TEKS BACAAN:
□ □ □ □ □
BANK Indonesia mengkampanyekan “belanja bijak” selama Ramadhan guna mengendalikan inflasi. Sebagai nara sumber dari MUI dan berbicara ditengah komunitas umat Islam, saya mengusulkan istilah “belanja syar’i”.
Belanja syar’i atau belanja syariah atau belanja yang islami maksudnya adalah berbelanja untuk memenuhi kebutuhan hidup dengan selalu memperhatikan tuntunan syariat Islam.
Devinisi konsumsi atau belanja menurut ahli ekonomi adalah menggunakan uang untuk memenuhi kebutuhan barang dan jasa. Namun menurut ekonom Islam, redaksinya dilengkapi dengan kata secara halalan thoyyiban.
Untuk kriteria halal saya kira sudah sangat jelas pengertiannya. Sedangkan tentang thoyyiban cakupannya sangat luas dan fleksibel. Dalam literatur fiqih ekonomi Umar Bin Khattab diuraikan beberapa kriteria thoyyiban yang intisarinya adalah sebagai berikut :
Belanja kebutuhan yang layak atau mendasar;
Konsumsi bagi seorang muslim hakikatnya adalah untuk mempertahankan eksistensinya sebagai manusia yang diciptakan Allah agar tetap bisa beribadah menghambakan diri kepada-Nya (QS. Adz Dzariyat : 56). Untuk itu setiap muslim harus menjadikan ridha Allah sebagai tujuan hidupnya termasuk pada saat ia berbelanja harus meyakini apakah yang dilakukannya itu diridhai Allah atau tidak.
Tidak mubazir dan tidak mendatangkan mudharat/ kesia-siaan;
Berbelanja memenuhi kebutuhan hidup bukan saja harus memenuhi azas manfaat, tapi juga tidak boleh mubazir dan mendatangkan mudharat bagi dirinya dan orang lain. Allah swt berfirman : “Dan orang-orang kafir bersenang-senang (di dunia) dan mereka makan seperti makannya binatang (QS. Muhammad : 12). Perhatikanlah bagaimana pola makan binatang yang menghalalkan segala cara, rakus, serakah, mengutamakan kesenangan belaka dan tidak mempedulikan dampak buruk bagi dirinya dan lingkungan sekitarnya.
Tidak berlebih-lebihan dan tidak juga kikir/ pelit (QS. Al Furqan : 67);
Berbelanja harus sesuai kebutuhan bukan untuk mengikuti keinginan. Harus terukur menurut keperluan yang dibutuhkannya. Dari sini islam menghindarkan seseorang agar tidak melakukan panic buying dan penimbunan barang yang dalam hadits Rasulullah riwayat Imam Muslim dikatakan bahwa perbuatan seperti itu hukumnya adalah berdosa.
□ □ □ □ □
DATA YANG DIBERIKAN:
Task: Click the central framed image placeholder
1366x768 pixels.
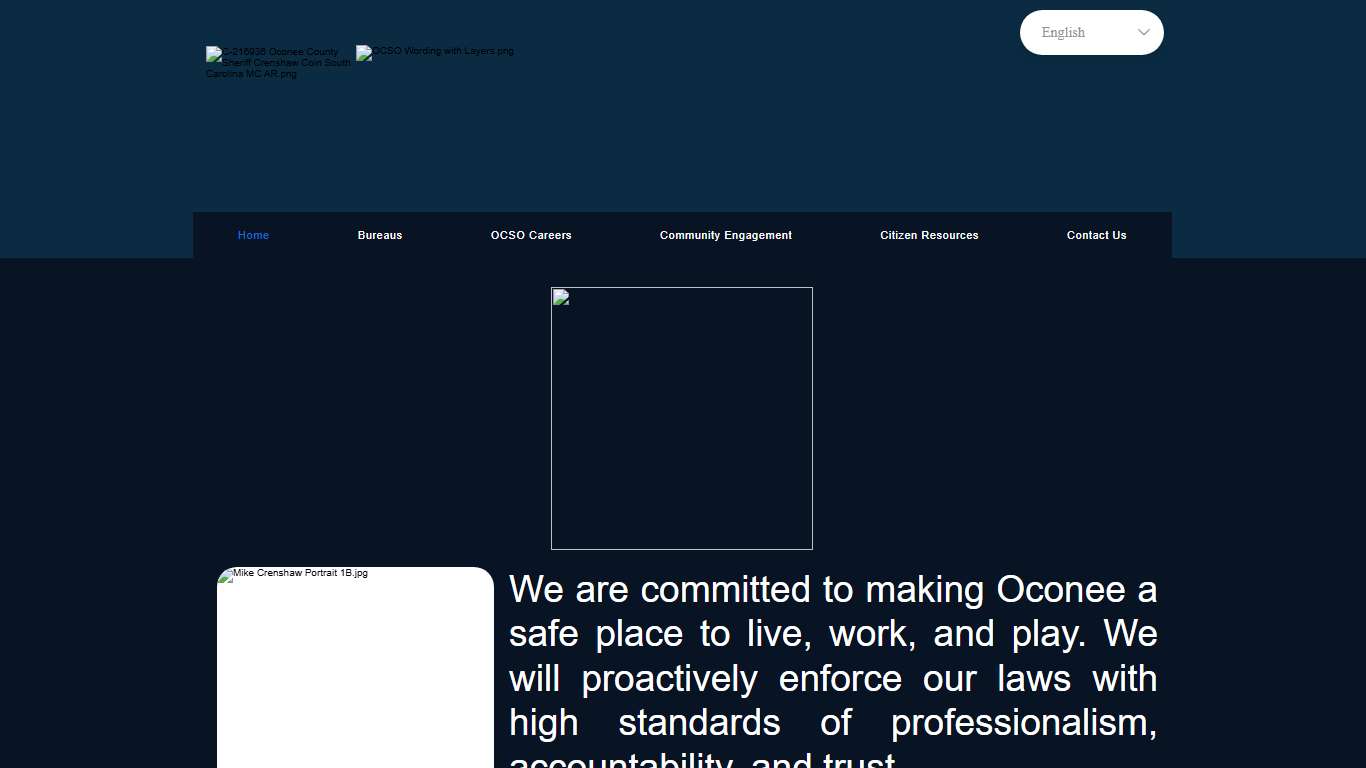Action: (681, 418)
□ □ □ □ □
LATIHAN SOAL:
1 – Tuliskan semua rujukan ayat Al-Qur'an, berupa nama surah beserta nomor ayatnya, yang dikutip dalam teks bacaan tentang belanja syar'i.
2 – Teruskan teks bacaan tentang belanja syar'i setelah kalimat terakhirnya.

JAWABAN BERURUTAN:
1 –
QS. Adz Dzariyat : 56
QS. Muhammad : 12
QS. Al Furqan : 67

2 –
Berkesusaian antara belanja dan kemampuan pendapatan;
Seorang muslim harus cermat dalam mengukur kemampuannya. Sehingga ia tidak akan berbelanja yang tidak sesuai dengan kemampuannya. Pola hidup yang konsumtif dapat menjebak seorang muslim dalam posisi “besar pasak daripada tiang” yang pada akhirnya akan menyengsarakan kehidupannya dalam jeratan utang. Allah melarang hambanya menjatuhkan dirinya ke dalam kebinasaan (QS. Al Baqarah : 195).
Memperhatikan skala prioritas;
Muslim yang bijak akan cermat dalam berbelanja dengan memperhatikan kebutuhan primer, sekunder dan tersier. Dalam kebutuhan dan kepentingan yang sama, tetap harus memperhatikan mana yang harus lebih dulu diutamakan, mana yang kemudian dan mana yang bisa ditinggalkan. Dalam kontek ini akan memungkinkan seorang muslim hidup dalam kesederhanaan, sedangkan kesederhanaan itu adalah hal yang sangat baik dalam agama. Sayidina Umar Bin Khattab pernah berkata,”Hendaklah kamu sederhana dalam makananmu, karena sesungguhnya kesederhanaan itu lebih dekat kepada kebaikan, lebih jauh dari pemborosan dan lebih menguatkan dalam beribadah kepada Allah swt.”
Ada aspek sosial. Banyak ayat dan hadits yang mendorong seorang muslim untuk hidup bukan hanya mementingkan dirinya sendiri. Berbagi dan peduli kepada orang lain melalui konsep zakat, infaq dan sedekah menanamkan prinsif kepada setiap muslim bahwa dalam hartanya ada hak orang lain (QS. Adz Dzariyat : 19). Rasulullah bersabda,”Tidak beriman seseorang yang perutnya kenyang sementara tetangganya lapar (HR. At-Thabarani).” Sehingga muslim yang baik tidak akan membelanjakan hartanya hanya untuk dirinya sendiri. (*)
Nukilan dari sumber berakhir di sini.